If the other money is bad, this is pretty much as close as political money gets to being good.

But what should we think about personal money?

Congressional seats

for aristocrats?

In the campaign about to begin in the Buffalo area, a couple of potential candidates are weighing whether to bring a couple of million dollars apiece in private funds to a public process.

Jeffrey Lewis, a Republican, has reportedly committed $3 million of his personal wealth to his candidacy for the 26th District seat being vacated by the retiring Congressman Tom Reynolds.

Jack Davis, the Democrat who twice lost against Reynolds, has reportedly committed $2 million of his personal wealth to running again.

Meanwhile, 28-year-old Jon Powers, an Iraq combat veteran with no personal wealth available to invest, has doggedly gathered support from the Democratic party committees of Niagara, Orleans, Genesee, Wyoming, and Livingston counties, plus a bunch of towns and unions—and has raised a quarter of a million dollars from a couple of thousand individual donors.

Money itself is no guarantee of success. If it were, then Jack Davis would have bought himself a congressional seat by now.

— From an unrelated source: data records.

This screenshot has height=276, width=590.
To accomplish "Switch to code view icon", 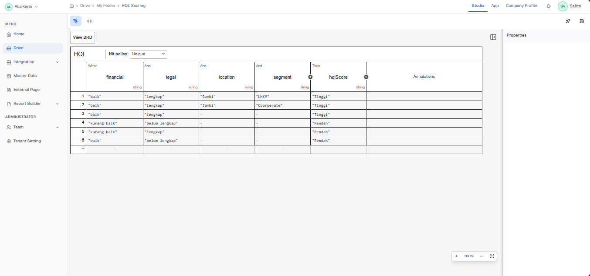I will (x=89, y=21).
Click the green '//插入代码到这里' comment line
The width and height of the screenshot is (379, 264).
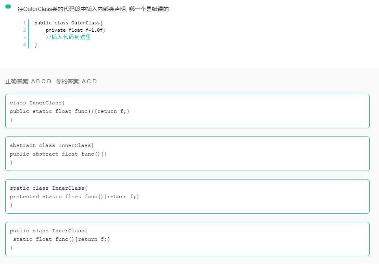click(68, 37)
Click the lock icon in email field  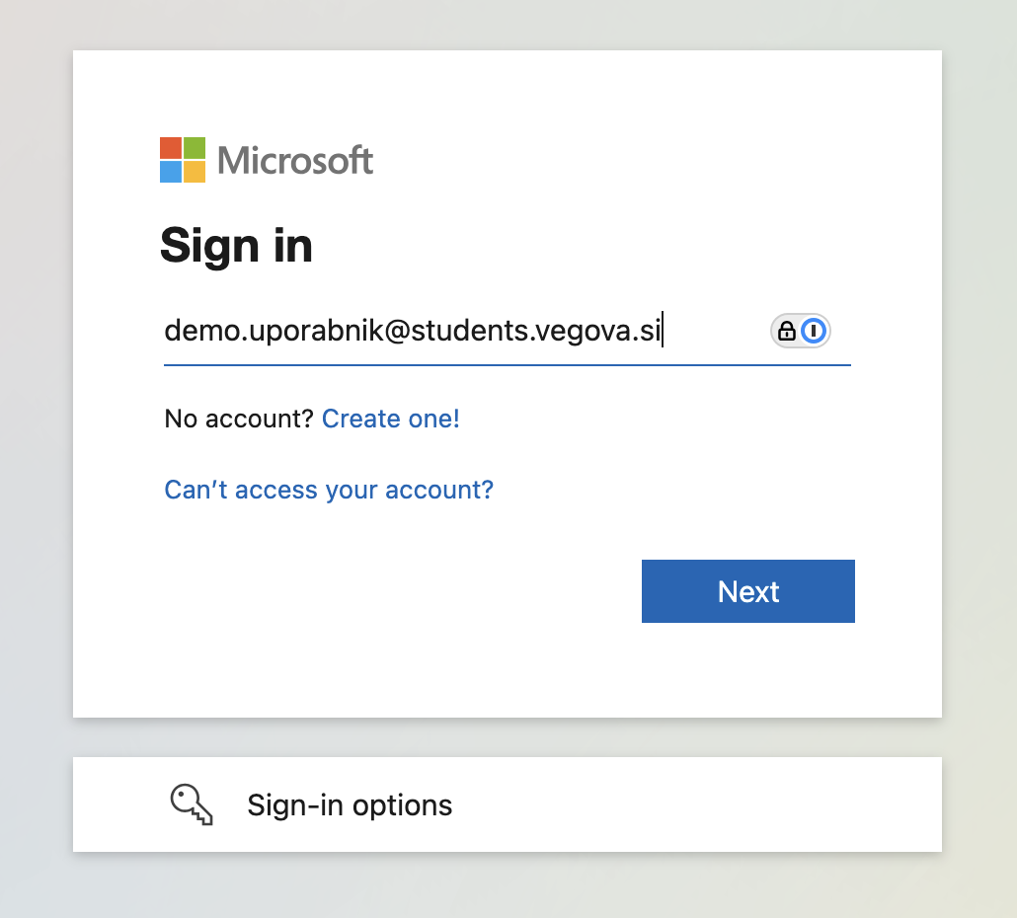[x=786, y=331]
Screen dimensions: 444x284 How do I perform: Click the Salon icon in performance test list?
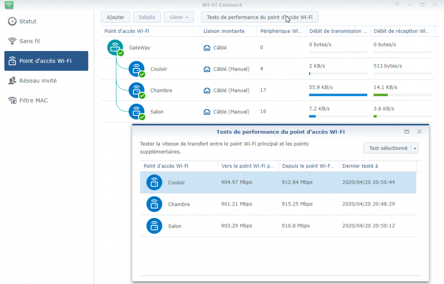coord(154,226)
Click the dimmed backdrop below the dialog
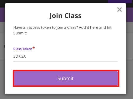This screenshot has height=99, width=133. tap(66, 97)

While it would be naïve to think that private money is inherently clean or inherently dirty, there is something fundamentally un-democratic about one big donor writing one big check to purchase the instrumentalities of candidacy—research, speeches, TV ads, message-development, signage, and campaign strategy.

Yet it has happened a lot recently. Jon Corzine, the seat-belt-wearing progressive Democrat who is governor of New Jersey, relied on his $100 million Wall Street fortune to drown out his Republican opponent. Hillary Clinton loaned herself $5 million to get through a cash-flow crunch.

There is a better way, and it’s called public financing of campaigns.

But because Congress is peopled by folks who come out of the Washington machine of which Mark Penn is that rare visible component, there is unlikely to dawn a day when campaigns will be funded exclusively by public dollars. Until campaigns are publically financed, we won’t have a politics of competing ideas, but of competing interests—each of which pays for the best messaging money can buy.